When threading isn’t enough—specifically when you need to perform heavy mathematical calculations or data processing—you need Multiprocessing.

Unlike threading, which runs multiple units inside one process, multiprocessing creates entirely new processes. Each process has its own private memory space and, most importantly, its own Python Interpreter and GIL. This allows Python to utilize every core on your CPU simultaneously.

1. True Parallelism vs. Concurrency

Concurrency (Threading): Switching between tasks really fast on one core.
Parallelism (Multiprocessing): Running tasks at the exact same time on different cores.

2. Basic Multiprocessing

The API for multiprocessing is designed to be almost identical to threading, making it easy to switch between the two.

import multiprocessing
import time

def heavy_math(name):
    print(f"Process {name} starting...")
    result = sum(i * i for i in range(10**7))
    print(f"Process {name} finished.")

if __name__ == "__main__":
    # Create processes
    p1 = multiprocessing.Process(target=heavy_math, args=("A",))
    p2 = multiprocessing.Process(target=heavy_math, args=("B",))

    p1.start()
    p2.start()

    p1.join()
    p2.join()

3. Communication: Queues & Pipes

Because processes don’t share memory, you cannot use global variables to pass data between them. You must serialize the data and send it through a communication channel.

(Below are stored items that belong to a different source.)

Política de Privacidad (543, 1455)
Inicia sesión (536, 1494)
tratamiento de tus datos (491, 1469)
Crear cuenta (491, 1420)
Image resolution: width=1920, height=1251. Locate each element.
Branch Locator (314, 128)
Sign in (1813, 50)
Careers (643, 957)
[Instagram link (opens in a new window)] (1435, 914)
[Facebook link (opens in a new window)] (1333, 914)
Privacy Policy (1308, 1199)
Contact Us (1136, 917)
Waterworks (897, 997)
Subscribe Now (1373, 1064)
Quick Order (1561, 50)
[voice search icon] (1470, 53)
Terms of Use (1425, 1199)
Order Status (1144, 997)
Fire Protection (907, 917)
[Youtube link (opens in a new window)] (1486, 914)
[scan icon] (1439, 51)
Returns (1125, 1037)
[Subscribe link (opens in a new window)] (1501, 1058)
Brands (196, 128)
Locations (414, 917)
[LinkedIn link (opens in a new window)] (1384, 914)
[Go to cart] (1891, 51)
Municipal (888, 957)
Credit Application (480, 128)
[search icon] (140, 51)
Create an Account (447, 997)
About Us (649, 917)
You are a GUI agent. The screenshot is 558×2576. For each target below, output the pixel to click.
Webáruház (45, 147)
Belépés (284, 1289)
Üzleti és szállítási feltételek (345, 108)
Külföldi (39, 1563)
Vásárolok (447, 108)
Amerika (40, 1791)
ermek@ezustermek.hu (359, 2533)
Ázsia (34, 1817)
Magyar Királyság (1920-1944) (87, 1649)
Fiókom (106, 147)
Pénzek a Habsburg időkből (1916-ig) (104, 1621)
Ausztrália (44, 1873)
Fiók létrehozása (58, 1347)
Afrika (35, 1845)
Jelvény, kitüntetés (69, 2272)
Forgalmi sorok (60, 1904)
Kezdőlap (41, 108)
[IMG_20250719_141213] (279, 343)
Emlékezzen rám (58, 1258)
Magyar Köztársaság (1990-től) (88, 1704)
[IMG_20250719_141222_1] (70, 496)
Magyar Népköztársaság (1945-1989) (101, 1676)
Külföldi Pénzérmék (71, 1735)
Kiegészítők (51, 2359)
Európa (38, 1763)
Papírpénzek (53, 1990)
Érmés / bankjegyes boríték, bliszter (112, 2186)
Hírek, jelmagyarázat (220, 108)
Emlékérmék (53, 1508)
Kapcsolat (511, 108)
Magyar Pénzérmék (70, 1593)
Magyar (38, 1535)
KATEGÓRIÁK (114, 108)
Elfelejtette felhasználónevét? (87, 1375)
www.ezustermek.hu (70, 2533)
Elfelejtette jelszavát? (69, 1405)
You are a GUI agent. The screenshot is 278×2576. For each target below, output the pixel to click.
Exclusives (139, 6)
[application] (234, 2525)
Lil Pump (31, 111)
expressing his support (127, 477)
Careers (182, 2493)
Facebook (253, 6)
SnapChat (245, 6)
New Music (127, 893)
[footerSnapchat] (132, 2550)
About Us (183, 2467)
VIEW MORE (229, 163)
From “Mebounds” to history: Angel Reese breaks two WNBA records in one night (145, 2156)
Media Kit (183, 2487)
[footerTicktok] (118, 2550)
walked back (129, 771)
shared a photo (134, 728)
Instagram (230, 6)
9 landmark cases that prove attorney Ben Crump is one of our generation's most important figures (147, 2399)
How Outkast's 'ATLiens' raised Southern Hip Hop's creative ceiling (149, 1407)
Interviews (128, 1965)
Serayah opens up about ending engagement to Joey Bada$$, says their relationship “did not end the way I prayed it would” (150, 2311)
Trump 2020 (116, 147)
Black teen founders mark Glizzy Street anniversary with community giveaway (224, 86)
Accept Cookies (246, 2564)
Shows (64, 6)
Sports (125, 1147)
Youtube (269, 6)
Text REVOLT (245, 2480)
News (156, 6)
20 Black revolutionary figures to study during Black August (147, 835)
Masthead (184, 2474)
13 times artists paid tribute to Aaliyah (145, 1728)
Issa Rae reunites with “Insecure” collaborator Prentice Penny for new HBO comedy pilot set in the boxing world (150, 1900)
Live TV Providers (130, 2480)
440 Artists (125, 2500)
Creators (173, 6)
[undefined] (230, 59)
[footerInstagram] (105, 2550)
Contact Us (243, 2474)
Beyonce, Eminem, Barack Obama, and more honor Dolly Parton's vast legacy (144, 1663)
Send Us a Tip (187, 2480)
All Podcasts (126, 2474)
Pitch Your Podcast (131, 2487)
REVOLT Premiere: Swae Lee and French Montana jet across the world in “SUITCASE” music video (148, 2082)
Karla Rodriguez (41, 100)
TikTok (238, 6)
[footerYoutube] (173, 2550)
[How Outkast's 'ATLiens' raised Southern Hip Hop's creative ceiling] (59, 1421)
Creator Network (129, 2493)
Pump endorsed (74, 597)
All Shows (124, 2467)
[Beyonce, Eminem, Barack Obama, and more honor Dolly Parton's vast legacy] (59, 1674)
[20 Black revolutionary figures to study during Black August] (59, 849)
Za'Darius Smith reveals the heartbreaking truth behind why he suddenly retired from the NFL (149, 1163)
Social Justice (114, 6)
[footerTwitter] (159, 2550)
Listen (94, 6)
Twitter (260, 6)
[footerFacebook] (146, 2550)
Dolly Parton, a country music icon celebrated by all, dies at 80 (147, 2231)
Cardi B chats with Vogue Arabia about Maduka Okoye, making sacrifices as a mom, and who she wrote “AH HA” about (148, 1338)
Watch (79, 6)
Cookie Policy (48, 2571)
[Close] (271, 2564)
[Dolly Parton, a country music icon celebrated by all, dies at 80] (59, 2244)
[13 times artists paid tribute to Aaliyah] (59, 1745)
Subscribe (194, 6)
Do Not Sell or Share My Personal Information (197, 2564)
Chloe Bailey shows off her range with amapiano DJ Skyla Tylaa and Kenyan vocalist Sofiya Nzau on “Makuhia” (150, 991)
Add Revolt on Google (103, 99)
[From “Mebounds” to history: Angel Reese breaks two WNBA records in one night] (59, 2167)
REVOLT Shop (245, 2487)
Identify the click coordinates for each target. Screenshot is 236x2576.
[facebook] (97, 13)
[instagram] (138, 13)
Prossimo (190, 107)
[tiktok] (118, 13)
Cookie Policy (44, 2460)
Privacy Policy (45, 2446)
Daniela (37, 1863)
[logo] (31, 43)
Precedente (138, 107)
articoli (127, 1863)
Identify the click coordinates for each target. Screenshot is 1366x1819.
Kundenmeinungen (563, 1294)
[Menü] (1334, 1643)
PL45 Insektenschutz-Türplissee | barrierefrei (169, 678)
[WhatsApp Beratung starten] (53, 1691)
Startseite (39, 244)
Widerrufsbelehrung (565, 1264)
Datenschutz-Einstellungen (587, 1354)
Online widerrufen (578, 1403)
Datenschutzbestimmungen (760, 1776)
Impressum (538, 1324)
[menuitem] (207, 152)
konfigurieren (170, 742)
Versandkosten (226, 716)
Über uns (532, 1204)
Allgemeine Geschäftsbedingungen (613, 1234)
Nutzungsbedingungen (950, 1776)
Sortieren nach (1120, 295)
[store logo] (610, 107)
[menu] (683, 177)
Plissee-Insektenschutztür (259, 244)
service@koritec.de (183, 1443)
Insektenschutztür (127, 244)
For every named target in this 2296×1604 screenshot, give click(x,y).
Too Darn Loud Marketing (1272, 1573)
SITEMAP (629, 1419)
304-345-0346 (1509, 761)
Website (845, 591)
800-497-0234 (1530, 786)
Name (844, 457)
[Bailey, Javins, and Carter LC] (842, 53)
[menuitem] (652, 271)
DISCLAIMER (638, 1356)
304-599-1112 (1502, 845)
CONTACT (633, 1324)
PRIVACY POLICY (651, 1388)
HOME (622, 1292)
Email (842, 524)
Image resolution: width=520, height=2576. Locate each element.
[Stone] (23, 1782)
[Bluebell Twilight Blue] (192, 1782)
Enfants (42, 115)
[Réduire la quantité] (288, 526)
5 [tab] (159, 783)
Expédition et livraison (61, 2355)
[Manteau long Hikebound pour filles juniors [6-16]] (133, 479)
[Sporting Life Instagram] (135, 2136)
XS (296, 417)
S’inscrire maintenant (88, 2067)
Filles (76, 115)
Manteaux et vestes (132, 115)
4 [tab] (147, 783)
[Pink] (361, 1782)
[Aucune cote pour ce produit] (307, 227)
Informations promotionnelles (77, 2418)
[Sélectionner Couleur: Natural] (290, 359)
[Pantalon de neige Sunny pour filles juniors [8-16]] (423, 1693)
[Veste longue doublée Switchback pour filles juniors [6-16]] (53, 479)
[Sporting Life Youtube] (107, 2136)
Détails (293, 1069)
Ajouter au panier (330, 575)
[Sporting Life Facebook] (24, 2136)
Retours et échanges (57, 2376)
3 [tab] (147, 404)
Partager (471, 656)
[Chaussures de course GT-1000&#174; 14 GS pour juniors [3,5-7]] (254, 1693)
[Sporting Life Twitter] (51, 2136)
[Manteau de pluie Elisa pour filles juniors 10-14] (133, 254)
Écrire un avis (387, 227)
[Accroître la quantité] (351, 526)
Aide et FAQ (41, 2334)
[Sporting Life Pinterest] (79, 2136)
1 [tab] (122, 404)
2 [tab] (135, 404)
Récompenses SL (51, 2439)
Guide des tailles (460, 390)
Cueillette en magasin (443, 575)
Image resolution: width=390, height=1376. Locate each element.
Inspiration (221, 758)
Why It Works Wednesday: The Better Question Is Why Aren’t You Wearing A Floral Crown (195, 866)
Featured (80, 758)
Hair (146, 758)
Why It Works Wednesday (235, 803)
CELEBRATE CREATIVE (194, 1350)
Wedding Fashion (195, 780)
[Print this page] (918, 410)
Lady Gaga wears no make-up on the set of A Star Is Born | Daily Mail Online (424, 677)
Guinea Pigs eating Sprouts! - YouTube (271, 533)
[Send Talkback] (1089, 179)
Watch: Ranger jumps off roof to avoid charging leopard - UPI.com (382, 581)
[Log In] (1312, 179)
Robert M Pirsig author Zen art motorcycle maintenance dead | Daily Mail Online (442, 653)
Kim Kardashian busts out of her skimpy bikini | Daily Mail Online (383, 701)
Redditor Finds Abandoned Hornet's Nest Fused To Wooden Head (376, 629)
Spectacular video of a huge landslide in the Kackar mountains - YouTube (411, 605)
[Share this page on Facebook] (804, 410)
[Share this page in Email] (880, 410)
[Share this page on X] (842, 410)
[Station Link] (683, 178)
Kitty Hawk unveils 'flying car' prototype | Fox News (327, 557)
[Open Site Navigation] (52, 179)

from multiprocessing import Process, Queue

def worker(q):
    q.put("Data from worker")

if __name__ == "__main__":
    q = Queue()
    p = Process(target=worker, args=(q,))
    p.start()
    print(q.get()) # Output: Data from worker
    p.join()

4. Under the Hood: Process Overhead

Multiprocessing is powerful, but it comes with a high “Startup Cost.”

Memory: Each process loads its own copy of the Python interpreter and all imported libraries (~20MB+ per process).
Serialization (Pickling): To send data to another process, Python must “Pickle” the object into bytes, send it over, and “Unpickle” it on the other side.

Rule of Thumb: Use Multiprocessing only if the task takes significantly longer than the time it takes to spawn the process (at least 50-100ms).

5. The `Pool` Executor

For most data science or web scraping tasks, you don’t want to manage individual processes. You want a Pool of workers that you can feed tasks to.

from multiprocessing import Pool

def square(n):
    return n * n

if __name__ == "__main__":
    with Pool(processes=4) as pool:
        results = pool.map(square, [1, 2, 3, 4, 5])
    print(results) # [1, 4, 9, 16, 25]

6. Summary Table

Feature	Threading	Multiprocessing
Best For	I/O-bound (Web, Disk).	CPU-bound (Math, Video, AI).
Memory	Shared (Low overhead).	Isolated (High overhead).
Bypass GIL?	No.	Yes.
Difficulty	High (Race Conditions).	Medium (Data Serialization).